The full set of entries must be copied exactly.

(Records drawn from a dataset)
○ ○ ○ ○ ○
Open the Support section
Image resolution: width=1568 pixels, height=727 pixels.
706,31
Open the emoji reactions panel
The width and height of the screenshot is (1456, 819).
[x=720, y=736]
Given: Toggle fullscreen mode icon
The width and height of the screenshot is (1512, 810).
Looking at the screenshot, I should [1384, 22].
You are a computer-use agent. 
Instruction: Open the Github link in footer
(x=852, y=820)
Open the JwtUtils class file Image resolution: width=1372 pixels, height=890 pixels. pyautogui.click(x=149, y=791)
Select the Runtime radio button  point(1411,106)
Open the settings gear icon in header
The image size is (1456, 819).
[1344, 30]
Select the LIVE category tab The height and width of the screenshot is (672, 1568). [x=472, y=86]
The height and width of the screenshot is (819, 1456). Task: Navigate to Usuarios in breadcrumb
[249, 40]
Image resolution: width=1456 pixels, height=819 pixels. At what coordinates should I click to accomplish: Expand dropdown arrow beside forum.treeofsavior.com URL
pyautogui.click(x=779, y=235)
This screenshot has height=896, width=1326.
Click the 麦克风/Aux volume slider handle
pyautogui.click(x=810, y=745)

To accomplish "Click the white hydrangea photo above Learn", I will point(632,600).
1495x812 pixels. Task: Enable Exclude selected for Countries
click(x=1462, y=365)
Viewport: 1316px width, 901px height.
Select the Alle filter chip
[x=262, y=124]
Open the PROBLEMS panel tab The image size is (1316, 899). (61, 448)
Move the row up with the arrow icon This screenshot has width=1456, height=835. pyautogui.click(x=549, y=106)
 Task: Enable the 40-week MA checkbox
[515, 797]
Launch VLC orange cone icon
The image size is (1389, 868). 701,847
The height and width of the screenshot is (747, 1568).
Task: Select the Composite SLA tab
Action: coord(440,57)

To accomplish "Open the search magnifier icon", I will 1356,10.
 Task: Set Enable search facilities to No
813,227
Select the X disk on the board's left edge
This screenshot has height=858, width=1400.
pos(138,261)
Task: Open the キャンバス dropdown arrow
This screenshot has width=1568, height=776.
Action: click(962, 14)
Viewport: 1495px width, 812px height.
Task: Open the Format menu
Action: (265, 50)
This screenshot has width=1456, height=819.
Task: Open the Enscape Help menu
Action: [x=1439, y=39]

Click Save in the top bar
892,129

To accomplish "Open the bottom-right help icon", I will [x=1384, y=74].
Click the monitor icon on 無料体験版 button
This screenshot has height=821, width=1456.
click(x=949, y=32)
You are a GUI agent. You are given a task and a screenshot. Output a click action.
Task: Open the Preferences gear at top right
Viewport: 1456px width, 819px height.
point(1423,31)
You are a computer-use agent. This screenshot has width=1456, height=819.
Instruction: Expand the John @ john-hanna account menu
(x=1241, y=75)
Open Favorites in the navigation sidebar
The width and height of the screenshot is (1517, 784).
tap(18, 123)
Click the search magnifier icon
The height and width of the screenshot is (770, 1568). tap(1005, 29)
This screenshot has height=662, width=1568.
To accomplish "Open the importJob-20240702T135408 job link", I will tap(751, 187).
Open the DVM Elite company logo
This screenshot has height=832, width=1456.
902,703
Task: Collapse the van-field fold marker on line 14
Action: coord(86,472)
○ ○ ○ ○ ○
### Response area
Open the Support section
Image resolution: width=1568 pixels, height=727 pixels.
706,31
Open the emoji reactions panel
The width and height of the screenshot is (1456, 819).
[x=720, y=736]
Given: Toggle fullscreen mode icon
The width and height of the screenshot is (1512, 810).
Looking at the screenshot, I should [1384, 22].
You are a computer-use agent. 
Instruction: Open the Github link in footer
(x=852, y=820)
Open the JwtUtils class file Image resolution: width=1372 pixels, height=890 pixels. pyautogui.click(x=149, y=791)
Select the Runtime radio button  point(1411,106)
Open the settings gear icon in header
The image size is (1456, 819).
[1344, 30]
Select the LIVE category tab The height and width of the screenshot is (672, 1568). [x=472, y=86]
The height and width of the screenshot is (819, 1456). Task: Navigate to Usuarios in breadcrumb
[249, 40]
Image resolution: width=1456 pixels, height=819 pixels. At what coordinates should I click to accomplish: Expand dropdown arrow beside forum.treeofsavior.com URL
pyautogui.click(x=779, y=235)
This screenshot has height=896, width=1326.
Click the 麦克风/Aux volume slider handle
pyautogui.click(x=810, y=745)

To accomplish "Click the white hydrangea photo above Learn", I will point(632,600).
1495x812 pixels. Task: Enable Exclude selected for Countries
click(x=1462, y=365)
Viewport: 1316px width, 901px height.
Select the Alle filter chip
[x=262, y=124]
Open the PROBLEMS panel tab The image size is (1316, 899). (61, 448)
Move the row up with the arrow icon This screenshot has width=1456, height=835. pyautogui.click(x=549, y=106)
 Task: Enable the 40-week MA checkbox
[515, 797]
Launch VLC orange cone icon
The image size is (1389, 868). 701,847
The height and width of the screenshot is (747, 1568).
Task: Select the Composite SLA tab
Action: coord(440,57)

To accomplish "Open the search magnifier icon", I will 1356,10.
 Task: Set Enable search facilities to No
813,227
Select the X disk on the board's left edge
This screenshot has height=858, width=1400.
pos(138,261)
Task: Open the キャンバス dropdown arrow
This screenshot has width=1568, height=776.
Action: click(962, 14)
Viewport: 1495px width, 812px height.
Task: Open the Format menu
Action: (265, 50)
This screenshot has width=1456, height=819.
Task: Open the Enscape Help menu
Action: [x=1439, y=39]

Click Save in the top bar
892,129

To accomplish "Open the bottom-right help icon", I will [x=1384, y=74].
Click the monitor icon on 無料体験版 button
This screenshot has height=821, width=1456.
click(x=949, y=32)
You are a GUI agent. You are given a task and a screenshot. Output a click action.
Task: Open the Preferences gear at top right
Viewport: 1456px width, 819px height.
point(1423,31)
You are a computer-use agent. This screenshot has width=1456, height=819.
Instruction: Expand the John @ john-hanna account menu
(x=1241, y=75)
Open Favorites in the navigation sidebar
The width and height of the screenshot is (1517, 784).
tap(18, 123)
Click the search magnifier icon
The height and width of the screenshot is (770, 1568). tap(1005, 29)
This screenshot has height=662, width=1568.
To accomplish "Open the importJob-20240702T135408 job link", I will tap(751, 187).
Open the DVM Elite company logo
This screenshot has height=832, width=1456.
902,703
Task: Collapse the van-field fold marker on line 14
Action: coord(86,472)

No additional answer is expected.